> WHAT YOU ARE ASKED TO DO: The lines to reproduce run from the first one below to the line containing "Given: Click 应用修改SmTiles小地砖 button", both included. Reproduce them exactly and nothing else.

### DATASET ###

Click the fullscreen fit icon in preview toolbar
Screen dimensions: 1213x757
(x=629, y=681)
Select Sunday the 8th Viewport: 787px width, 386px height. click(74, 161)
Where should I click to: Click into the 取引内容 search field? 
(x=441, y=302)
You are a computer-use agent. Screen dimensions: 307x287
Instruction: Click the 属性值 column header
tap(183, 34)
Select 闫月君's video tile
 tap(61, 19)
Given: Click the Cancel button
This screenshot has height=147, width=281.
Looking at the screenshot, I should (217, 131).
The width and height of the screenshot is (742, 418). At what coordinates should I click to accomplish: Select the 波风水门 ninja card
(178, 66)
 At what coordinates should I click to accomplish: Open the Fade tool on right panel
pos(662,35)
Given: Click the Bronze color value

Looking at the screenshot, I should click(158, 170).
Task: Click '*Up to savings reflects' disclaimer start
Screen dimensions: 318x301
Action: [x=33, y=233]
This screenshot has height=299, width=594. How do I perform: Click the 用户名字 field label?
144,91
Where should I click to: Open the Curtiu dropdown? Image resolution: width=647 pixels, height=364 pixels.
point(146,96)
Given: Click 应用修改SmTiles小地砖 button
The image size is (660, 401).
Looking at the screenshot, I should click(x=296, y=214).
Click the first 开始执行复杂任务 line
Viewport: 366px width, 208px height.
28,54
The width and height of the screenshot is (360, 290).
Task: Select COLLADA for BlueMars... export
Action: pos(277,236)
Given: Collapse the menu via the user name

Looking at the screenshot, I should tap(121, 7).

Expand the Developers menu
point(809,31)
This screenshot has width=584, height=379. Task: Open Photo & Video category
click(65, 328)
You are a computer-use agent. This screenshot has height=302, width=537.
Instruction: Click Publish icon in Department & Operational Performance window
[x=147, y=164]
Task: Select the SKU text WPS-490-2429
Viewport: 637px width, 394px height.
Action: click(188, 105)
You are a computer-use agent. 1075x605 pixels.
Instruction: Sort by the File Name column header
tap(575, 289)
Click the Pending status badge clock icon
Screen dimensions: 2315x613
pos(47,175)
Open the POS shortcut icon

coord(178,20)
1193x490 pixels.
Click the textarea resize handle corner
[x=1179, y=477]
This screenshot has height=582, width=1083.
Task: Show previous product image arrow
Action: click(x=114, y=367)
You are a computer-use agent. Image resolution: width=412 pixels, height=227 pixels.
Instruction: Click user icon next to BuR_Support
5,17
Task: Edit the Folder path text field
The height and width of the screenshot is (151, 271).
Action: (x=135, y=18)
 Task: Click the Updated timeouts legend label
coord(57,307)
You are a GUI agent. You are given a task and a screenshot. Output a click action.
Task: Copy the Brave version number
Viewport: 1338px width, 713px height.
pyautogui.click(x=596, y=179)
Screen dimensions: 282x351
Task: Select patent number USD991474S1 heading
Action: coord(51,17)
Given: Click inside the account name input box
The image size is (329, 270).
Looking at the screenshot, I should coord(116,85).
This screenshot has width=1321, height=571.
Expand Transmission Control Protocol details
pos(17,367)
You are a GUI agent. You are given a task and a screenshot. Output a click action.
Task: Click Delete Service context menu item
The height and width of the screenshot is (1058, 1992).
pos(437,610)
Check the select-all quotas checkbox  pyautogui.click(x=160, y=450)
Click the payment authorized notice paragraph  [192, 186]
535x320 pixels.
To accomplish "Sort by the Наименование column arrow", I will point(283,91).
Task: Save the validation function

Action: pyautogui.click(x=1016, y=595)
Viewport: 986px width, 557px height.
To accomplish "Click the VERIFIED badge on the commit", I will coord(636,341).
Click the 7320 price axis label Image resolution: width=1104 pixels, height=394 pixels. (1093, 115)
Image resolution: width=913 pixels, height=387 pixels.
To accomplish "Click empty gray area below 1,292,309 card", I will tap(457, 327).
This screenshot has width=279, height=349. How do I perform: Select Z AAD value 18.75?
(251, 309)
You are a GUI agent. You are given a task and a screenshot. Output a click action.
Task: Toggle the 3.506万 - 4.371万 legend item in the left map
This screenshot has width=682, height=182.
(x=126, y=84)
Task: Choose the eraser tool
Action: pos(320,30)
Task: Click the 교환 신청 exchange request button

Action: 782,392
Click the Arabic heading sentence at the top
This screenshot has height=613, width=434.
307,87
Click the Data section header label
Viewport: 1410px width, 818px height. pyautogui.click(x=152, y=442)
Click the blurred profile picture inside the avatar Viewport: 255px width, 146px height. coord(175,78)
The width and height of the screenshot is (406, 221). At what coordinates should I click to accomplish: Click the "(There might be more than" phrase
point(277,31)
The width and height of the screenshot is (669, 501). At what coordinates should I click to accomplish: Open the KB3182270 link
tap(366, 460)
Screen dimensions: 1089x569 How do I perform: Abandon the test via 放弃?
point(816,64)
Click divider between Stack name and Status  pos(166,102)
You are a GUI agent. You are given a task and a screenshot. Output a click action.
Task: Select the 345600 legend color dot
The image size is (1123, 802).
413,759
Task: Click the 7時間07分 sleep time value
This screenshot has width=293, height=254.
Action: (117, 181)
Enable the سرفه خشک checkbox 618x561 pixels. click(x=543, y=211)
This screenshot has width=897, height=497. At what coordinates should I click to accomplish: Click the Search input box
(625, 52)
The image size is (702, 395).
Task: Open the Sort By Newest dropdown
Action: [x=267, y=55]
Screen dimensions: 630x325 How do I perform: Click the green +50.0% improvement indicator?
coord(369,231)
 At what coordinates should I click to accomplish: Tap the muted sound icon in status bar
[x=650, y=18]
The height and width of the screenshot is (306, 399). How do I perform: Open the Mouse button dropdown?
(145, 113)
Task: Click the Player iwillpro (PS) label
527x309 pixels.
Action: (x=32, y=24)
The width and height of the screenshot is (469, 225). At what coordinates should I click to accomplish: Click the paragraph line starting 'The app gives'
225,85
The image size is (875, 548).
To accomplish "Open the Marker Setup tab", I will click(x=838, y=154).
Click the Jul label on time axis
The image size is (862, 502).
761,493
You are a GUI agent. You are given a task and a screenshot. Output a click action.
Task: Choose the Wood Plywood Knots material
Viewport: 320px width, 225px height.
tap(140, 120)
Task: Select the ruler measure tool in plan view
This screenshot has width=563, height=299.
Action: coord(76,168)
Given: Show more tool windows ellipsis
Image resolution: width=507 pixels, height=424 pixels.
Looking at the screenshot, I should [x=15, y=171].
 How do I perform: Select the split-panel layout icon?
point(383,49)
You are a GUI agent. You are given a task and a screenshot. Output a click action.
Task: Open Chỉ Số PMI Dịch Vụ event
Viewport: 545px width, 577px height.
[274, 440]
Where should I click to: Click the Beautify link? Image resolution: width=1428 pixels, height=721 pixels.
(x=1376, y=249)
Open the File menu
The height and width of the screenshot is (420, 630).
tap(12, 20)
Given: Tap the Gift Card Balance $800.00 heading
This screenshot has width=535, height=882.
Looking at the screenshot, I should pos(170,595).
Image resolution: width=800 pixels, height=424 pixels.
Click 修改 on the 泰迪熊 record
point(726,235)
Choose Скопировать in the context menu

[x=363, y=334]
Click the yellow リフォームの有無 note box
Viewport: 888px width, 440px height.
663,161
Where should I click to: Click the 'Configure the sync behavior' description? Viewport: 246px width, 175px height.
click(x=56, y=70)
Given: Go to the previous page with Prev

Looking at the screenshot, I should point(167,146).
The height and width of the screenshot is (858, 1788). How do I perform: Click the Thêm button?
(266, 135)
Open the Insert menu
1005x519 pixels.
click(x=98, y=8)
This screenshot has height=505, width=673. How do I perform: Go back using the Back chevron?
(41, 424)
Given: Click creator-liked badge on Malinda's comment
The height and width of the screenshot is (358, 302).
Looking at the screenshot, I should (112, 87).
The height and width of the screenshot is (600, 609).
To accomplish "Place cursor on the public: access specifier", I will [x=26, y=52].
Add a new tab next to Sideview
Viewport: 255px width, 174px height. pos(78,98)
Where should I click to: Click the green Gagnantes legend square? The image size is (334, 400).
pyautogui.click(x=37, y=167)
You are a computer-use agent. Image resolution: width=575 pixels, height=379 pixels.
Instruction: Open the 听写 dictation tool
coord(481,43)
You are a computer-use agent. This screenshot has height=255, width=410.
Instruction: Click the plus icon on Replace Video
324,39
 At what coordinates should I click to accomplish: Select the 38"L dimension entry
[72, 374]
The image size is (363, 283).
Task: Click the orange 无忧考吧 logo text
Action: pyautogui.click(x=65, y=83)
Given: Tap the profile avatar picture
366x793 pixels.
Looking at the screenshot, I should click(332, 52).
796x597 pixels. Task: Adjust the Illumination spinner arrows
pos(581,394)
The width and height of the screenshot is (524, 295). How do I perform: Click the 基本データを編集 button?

###

> RESULT FOR THIS EXERCISE:
Click the fullscreen fit icon in preview toolbar
Screen dimensions: 1213x757
(x=629, y=681)
Select Sunday the 8th Viewport: 787px width, 386px height. click(74, 161)
Where should I click to: Click into the 取引内容 search field? 
(x=441, y=302)
You are a computer-use agent. Screen dimensions: 307x287
Instruction: Click the 属性值 column header
tap(183, 34)
Select 闫月君's video tile
 tap(61, 19)
Given: Click the Cancel button
This screenshot has height=147, width=281.
Looking at the screenshot, I should (217, 131).
The width and height of the screenshot is (742, 418). At what coordinates should I click to accomplish: Select the 波风水门 ninja card
(178, 66)
 At what coordinates should I click to accomplish: Open the Fade tool on right panel
pos(662,35)
Given: Click the Bronze color value

Looking at the screenshot, I should click(158, 170).
Task: Click '*Up to savings reflects' disclaimer start
Screen dimensions: 318x301
Action: [x=33, y=233]
This screenshot has height=299, width=594. How do I perform: Click the 用户名字 field label?
144,91
Where should I click to: Open the Curtiu dropdown? Image resolution: width=647 pixels, height=364 pixels.
point(146,96)
Given: Click 应用修改SmTiles小地砖 button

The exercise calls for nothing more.